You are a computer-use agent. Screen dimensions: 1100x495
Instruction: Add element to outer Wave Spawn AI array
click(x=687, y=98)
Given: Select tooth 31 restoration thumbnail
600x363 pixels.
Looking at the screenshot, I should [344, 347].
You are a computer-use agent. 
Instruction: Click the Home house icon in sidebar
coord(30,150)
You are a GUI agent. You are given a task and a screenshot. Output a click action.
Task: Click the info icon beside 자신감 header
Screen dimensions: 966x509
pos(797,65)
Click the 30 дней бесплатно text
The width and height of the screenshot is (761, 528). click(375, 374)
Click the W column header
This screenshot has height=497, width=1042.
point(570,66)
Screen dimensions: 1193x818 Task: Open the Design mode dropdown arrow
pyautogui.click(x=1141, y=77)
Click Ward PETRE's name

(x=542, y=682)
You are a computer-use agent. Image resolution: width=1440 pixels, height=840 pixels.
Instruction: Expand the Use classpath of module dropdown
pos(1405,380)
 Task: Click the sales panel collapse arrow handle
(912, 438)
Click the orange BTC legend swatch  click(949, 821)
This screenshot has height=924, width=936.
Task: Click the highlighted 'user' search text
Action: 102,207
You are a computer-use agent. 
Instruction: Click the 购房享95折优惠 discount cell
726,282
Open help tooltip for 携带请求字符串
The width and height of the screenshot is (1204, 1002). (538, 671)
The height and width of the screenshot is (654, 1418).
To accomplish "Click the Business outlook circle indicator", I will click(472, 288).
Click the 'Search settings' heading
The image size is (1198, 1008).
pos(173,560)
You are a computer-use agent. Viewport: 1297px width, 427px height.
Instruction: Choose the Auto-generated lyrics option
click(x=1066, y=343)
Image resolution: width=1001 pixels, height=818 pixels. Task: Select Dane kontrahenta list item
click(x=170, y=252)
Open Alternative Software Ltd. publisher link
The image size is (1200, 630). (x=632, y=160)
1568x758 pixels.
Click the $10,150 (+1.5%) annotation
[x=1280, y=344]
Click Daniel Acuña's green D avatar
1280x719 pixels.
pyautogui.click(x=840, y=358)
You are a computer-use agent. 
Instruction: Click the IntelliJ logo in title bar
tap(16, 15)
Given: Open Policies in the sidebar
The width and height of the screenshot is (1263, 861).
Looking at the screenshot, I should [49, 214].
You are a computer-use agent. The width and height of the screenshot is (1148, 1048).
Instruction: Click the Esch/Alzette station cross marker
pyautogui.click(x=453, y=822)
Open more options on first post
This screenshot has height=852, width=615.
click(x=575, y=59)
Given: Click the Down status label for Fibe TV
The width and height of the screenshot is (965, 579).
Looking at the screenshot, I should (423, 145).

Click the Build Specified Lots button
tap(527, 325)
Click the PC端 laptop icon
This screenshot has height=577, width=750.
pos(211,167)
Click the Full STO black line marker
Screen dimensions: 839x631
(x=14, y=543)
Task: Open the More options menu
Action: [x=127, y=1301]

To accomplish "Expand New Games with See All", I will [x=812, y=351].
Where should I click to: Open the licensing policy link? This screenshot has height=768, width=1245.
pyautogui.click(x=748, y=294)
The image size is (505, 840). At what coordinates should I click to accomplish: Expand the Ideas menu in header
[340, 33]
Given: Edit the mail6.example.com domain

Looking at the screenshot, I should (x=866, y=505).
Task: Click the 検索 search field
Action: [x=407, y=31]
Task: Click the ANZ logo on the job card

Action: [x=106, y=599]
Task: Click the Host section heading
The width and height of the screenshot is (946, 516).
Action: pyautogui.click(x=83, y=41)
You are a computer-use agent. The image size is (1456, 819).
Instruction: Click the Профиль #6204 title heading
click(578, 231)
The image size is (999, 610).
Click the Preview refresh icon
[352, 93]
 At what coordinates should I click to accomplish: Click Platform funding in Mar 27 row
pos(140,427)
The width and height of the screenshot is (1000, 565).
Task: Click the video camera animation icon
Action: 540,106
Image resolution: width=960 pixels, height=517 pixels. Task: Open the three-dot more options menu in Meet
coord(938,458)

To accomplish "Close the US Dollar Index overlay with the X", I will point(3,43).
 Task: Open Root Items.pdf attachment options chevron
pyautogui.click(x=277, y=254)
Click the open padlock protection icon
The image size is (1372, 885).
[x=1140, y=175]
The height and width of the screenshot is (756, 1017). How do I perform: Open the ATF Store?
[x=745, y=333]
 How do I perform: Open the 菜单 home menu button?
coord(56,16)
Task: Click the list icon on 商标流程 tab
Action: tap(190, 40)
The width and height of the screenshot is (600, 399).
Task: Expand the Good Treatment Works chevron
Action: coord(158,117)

Your instructions:
The string "with" marks the lines to return from the material. Copy each one.

Task result:
To accomplish "Expand New Games with See All", I will [x=812, y=351].
To accomplish "Close the US Dollar Index overlay with the X", I will point(3,43).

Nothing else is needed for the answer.